I haven't been to a therapist in almost nine months, and while I was alright with this for a good while, it may be time to start back up again. The lack of a source of rebuttal and honest discourse about my life has caused me to inflect almost everything.

To said effect, I've had nightmares, regularly. They vary in degree of intensity and subject matter. Most recently it was stinging insects and tarantulas that I couldn't get off/out of my skin. I would hit them and smash their exoskeletons, but their stingers would remain intact and in my skin, infecting me. Other dreams have involved self mutilation and botched surgeries. These have all started since graduation last December. It is irregular for me to remember most dreams, and even more so for me to have consistent nightmares. The..intensity..and..grotesque nature of some of them doesn't make me long for sleep. It does however explain the cold sweats I wake up in.

My living situation is soon to be in chaos, and I'm not sure how this is going to affect me. I am just going to approach it with the best of my ability and hope I can make it work. I have suffered through worse, and I can't imagine my trust will be betrayed. I simply dislike not having a personal space, it feels very limiting emotionally, and having to keep up my masks/acting all the time becomes very tiresome and draining after multiple days on end.  To said extent, I'll probably start writing more often without the clear emotional vents that I have in place already.

I do have some things brewing, new social circles and such, that may be promising. I'm hesitant to put too much emphasis and them however as they are still newborn and I don't want to get over attached in case things don't work out. My paranoia about perceptions is also keeping me at a distance. That said, the euphoria they have given me the past few days is very, very welcome. The inverse, has me avoiding some of the people I met here previously, and tolerated.
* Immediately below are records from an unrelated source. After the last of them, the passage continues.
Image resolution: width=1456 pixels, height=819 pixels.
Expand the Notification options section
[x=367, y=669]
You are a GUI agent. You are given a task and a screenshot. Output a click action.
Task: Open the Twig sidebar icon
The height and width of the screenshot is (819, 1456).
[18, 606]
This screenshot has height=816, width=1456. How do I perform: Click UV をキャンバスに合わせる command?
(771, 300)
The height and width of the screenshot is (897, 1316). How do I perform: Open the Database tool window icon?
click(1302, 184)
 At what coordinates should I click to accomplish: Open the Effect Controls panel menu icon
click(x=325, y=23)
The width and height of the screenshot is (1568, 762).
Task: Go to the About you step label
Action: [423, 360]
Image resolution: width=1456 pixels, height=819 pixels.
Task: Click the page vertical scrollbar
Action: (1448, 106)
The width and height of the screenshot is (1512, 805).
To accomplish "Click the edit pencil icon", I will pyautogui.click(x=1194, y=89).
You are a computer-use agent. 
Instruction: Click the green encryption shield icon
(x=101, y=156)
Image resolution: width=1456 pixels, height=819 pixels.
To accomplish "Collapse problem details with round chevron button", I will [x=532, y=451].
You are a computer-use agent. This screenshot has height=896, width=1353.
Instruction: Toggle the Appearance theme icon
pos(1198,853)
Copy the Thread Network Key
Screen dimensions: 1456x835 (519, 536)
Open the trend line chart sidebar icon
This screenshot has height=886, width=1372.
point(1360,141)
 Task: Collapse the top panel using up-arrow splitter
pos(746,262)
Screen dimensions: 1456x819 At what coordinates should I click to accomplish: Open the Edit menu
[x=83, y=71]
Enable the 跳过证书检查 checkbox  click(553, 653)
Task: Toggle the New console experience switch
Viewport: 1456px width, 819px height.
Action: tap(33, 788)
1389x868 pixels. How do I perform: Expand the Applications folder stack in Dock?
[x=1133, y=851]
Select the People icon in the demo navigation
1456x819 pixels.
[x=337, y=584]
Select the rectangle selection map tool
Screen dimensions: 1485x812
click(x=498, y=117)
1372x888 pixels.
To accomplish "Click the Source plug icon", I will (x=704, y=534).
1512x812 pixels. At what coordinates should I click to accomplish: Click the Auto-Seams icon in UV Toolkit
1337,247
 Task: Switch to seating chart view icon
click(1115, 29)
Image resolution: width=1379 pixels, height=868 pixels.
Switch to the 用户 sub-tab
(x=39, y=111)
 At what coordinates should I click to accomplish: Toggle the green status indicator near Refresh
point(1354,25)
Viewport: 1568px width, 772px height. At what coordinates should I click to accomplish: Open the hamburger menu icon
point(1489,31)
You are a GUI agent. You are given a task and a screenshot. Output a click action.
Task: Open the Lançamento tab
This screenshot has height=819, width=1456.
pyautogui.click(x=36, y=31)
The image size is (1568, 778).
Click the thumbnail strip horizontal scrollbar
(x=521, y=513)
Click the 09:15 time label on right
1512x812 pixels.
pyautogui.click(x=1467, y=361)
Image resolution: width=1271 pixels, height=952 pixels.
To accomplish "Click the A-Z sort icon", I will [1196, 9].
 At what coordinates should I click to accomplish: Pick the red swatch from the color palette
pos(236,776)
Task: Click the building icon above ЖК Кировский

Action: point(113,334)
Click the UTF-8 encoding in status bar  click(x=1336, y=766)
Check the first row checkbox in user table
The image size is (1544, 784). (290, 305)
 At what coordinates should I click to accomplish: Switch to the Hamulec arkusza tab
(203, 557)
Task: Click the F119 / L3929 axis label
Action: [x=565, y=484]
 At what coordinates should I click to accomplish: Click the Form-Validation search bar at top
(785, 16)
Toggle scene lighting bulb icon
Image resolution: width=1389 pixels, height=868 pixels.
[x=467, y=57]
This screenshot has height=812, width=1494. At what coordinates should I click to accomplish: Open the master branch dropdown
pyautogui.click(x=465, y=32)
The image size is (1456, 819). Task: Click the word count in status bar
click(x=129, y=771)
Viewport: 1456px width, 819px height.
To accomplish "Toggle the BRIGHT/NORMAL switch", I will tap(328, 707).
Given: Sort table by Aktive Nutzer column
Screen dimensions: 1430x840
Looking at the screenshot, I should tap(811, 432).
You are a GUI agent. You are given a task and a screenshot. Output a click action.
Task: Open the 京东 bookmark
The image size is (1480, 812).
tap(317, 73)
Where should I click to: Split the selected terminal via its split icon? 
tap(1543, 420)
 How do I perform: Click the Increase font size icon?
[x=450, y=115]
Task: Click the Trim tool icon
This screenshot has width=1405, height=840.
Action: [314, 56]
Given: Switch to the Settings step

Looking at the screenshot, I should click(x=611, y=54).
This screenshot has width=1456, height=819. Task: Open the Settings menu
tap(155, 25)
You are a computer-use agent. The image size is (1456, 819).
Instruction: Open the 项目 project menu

I understand this is somewhat of a "shitty" thing to do, but, we all do what we must for our intellectual and emotional sanity. The family I had in Texas was one that I loved dearly, and leaving them to move in with my mother was a shock, leaving them to come here, and find myself dealing with topics and issues I have long since abandoned was excruciating.

Things are not perfect, nor do I expect them to be. However, there is hope, for the first time, in a long time. But, perhaps, maybe I'm just sleeping again, and this is but another cruel emotional self-mutilation dream.